Las exportaciones españolas a Cuba alcanzaron 921,12 millones de euros entre septiembre de 2017 y agosto de 2018, un incremento del 5,7 % en términos interanuales, y el superávit comercial del país europeo sobre el caribeño se amplió un 14 % hasta 791,61 millones de euros.

España va camino, además, de consolidarse como el segundo mayor socio comercial de Cuba, por delante de Venezuela y detrás de China, lo que a juicio del consejero refleja la “boyante” situación del comercio bilateral. Lea también: Cuba: todo cambia y nada cambia

La tardanza ha sido calificada por el ejecutivo español de “anomalía”, máxime cuando destacados mandatarios desfilaron por allí en los últimos años, como el presidente estadounidense Barack Obama en 2016, el francés François Hollande y los papas Benedicto XVI y Francisco.

La visita de Pedro Sánchez también llega en un momento en el que Cuba busca atraer inversión extranjera directa (IED) para paliar su crisis por falta de divisas, atribuida a la ineficiencia endémica de su sistema de planificación estatal y a los efectos del embargo que le impone EE. UU. desde hace sesenta años.

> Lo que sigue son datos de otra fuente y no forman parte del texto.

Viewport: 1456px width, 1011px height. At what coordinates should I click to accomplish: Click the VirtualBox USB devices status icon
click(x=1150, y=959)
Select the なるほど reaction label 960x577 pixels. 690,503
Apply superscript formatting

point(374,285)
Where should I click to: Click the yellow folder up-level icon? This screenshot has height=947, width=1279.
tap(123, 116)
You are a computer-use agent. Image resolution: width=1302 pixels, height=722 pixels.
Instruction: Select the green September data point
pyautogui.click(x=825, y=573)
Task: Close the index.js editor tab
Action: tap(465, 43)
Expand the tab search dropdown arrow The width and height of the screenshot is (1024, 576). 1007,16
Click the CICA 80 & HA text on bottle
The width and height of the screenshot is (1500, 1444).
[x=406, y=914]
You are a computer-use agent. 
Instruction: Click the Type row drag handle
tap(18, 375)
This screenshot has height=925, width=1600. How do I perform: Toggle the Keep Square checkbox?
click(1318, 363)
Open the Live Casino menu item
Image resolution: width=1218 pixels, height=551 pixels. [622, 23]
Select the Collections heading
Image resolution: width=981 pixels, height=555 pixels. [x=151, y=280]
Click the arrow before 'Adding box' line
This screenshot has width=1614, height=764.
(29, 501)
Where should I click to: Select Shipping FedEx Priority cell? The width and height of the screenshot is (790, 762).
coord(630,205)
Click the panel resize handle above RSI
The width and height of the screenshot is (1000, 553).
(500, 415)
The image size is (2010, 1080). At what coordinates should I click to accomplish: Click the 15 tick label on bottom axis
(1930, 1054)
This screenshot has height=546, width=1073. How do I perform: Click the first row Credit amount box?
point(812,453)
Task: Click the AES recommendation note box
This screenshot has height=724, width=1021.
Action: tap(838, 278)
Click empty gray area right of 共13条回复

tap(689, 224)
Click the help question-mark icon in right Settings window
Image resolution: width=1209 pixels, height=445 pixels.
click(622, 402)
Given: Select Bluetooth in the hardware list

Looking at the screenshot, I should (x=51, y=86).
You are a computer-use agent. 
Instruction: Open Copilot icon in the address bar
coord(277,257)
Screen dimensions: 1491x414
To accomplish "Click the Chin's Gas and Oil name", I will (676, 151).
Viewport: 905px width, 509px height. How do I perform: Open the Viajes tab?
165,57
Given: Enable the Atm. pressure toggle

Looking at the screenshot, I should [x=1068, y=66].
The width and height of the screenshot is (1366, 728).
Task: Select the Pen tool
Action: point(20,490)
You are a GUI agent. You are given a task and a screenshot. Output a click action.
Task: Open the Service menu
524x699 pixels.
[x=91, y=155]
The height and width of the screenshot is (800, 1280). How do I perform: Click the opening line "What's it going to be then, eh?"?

El acercamiento con Washington, iniciado por Obama, se ha visto congelado con Donald Trump, pero Cuba quiere compensarlo acercándose más a la Unión Europea, con la que existe desde 2017 un acuerdo de diálogo político y cooperación.

El viaje de Sánchez comenzará por una reunión este jueves con el presidente cubano, Miguel Díaz-Canel, con el que podría firmar una serie de acuerdos en materia de cultura o asuntos consulares.

La polémica, sin embargo, estalló en España. El presidente del conservador Partido Popular (PP) y principal líder de la oposición en España, Pablo Casado, se preguntó: “¿Qué pinta Sánchez yendo a Cuba? ¿No hay países para visitar?”. Agregó que el presidente de gobierno es “muy cobarde” con figuras que consideró “dictadores”, como el venezolano Nicolás Maduro, el nicaragüense Daniel Ortega y el cubano Miguel Díaz-Canel.

Hasta ahora no se ha informado de que Sánchez vaya a reunirse con opositores cubanos y tampoco si la prensa independiente podrá cubrir todos los actos.

Quienes respaldan la visita de Sánchez dicen que con la llegada de Díaz-Canel a la presidencia en abril pasado se busca normalizar las relaciones con un país que, por primera vez desde la Revolución de 1959, no está regido por uno de los hermanos Castro.

Según el periódico El Mundo, muy crítico del gobierno español, la visita de Sánchez sólo servirá para darle oxígeno al “régimen cubano”. Cuba está lista para aprobar en febrero una nueva Constitución que reconoce el importante rol de la inversión extranjera.

Por eso necesita inversiones, más aún después de la crisis que atraviesa su gran patrocinador, Venezuela, y de la suspensión del programa de envío de miles de médicos a Brasil, que era otra de sus principales fuentes de ingresos. El presidente electo, Jair Bolsonaro, decidió suspender el acuerdo de cooperación.

La visita tendrá asimismo un apartado cultural, en vísperas de que La Habana celebre en 2019 los 500 años de su fundación por la Corona española, que dominó la isla hasta el año 1898.